The cervical cancer is one of the most common and dangerous gynecological cancers. However, modern medicine gives us a great opportunity to prevent the cancer and significantly decrease the number of affected women. First, it is necessary to define the anatomic location where the cervical cancer occurs. What exactly is the cervix? The cervix is simply the lowest part of the uterus that protrudes into the vagina. Throughout the cervix, there leads a narrow hole which connects the cervical cavity with the rest of the uterus. Another important thing is the fact that the cervical cancer is usually preceded by a relatively long-lasting precancerous condition that can be successfully diagnosed in time.
Scheme - possible location of the cervical cancer
The cause of the majority cases of cervical cancer is known, it is a chronic infection by the human papillomavirus (HPV). The virus is usually transmitted during an unprotected sexual intercourse from an infected man. The family of HPV viruses contains many strains causing a variety of diseases including the skin warts and genital warts. The HPV subtypes responsible for cervical cancer are in most cases the HPV 16 and HPV 18. From the above information can be concluded that sexual promiscuity and early onset of sexual life are important risk factors of both HPV infection and cervical cancer development - the more sexual partners, the greater the chance of HPV infection. Smoking is also reported to be a risk factor.

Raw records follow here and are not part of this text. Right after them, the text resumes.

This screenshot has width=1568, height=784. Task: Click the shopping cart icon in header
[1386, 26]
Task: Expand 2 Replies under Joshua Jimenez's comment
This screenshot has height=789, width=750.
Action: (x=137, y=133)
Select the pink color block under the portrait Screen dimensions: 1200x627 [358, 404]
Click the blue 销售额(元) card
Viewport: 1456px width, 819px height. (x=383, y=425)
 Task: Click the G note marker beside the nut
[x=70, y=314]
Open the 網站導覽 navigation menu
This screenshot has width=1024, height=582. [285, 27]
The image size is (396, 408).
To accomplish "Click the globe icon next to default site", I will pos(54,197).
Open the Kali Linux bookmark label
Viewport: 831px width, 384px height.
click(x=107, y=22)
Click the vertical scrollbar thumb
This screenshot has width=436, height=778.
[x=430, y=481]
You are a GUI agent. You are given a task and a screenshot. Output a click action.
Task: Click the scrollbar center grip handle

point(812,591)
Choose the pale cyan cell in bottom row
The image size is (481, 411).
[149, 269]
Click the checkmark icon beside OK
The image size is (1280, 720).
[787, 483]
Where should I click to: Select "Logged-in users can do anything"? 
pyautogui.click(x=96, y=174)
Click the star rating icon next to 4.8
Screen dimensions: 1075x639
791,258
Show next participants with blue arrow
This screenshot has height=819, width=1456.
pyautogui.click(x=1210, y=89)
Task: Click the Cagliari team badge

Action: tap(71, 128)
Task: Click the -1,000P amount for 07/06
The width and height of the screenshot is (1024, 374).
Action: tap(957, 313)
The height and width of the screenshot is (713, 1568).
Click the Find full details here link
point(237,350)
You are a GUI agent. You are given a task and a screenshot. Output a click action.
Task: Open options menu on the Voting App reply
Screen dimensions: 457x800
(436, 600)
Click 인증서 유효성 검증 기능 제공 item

Initially, the cervical cancer has no symptoms. Later, it may cause local abdominal pain and gynecological bleeding. Large tumor mass may compress the ureters and cause disorders of urine flow. A tumor with metastases can cause symptoms such as weight loss, fatigue and loss of appetite.
Precancerous and early cancerous changes of the cervix can be detected during a routine gynecological examination. Since the cervix protrudes into the vagina, its mucosa can be viewed by the naked eye or by a colposcope (a magnifying device inserted into the vagina).
Another important examination is a smear of cervical mucosa and its examination in a laboratory. The cytology of the sample can inform as about cells of the mucosa and help us to evaluate the risk of cancer or precancerous changes.
The prevention is crucial. Every woman should regularly undergo gynecological examinations with the above-mentioned cervical exam. This approach gives a decent chance to find precancerous mucosal changes before the tumor develops. A relatively new option is vaccination against the cervical cancer. Strictly speaking, this term is nonsense as we can not vaccinate against cancers. The vaccination is in fact directed against the most common strains of HPV virus and prevents the woman from infection. As the vaccination does not include protection against all possible virus strains, the risk of the disease can not be totally ruled out and even vaccinated women should undergo regular gynecological check-ups.
In addition, non-promiscuous sexual life and protected sex (using condoms) are very helpful to reduce the risk of infection and cervical cancer.
The most ideal approach is to treat the precancerous cervical changes. Such stage is treatable by local destruction of the cervical mucosa (electrocoagulation, cervical conization). Later stages of the disease are treated by various combinations of surgical interventions, radiotherapy and chemotherapy. The extent of surgery depends on the severity and local progression of the tumor. Primary radio- and chemotherapy are performed in late stages that are primarily inoperable, or they can be used as secondary therapeutic methods after a successful surgical removal of the tumor.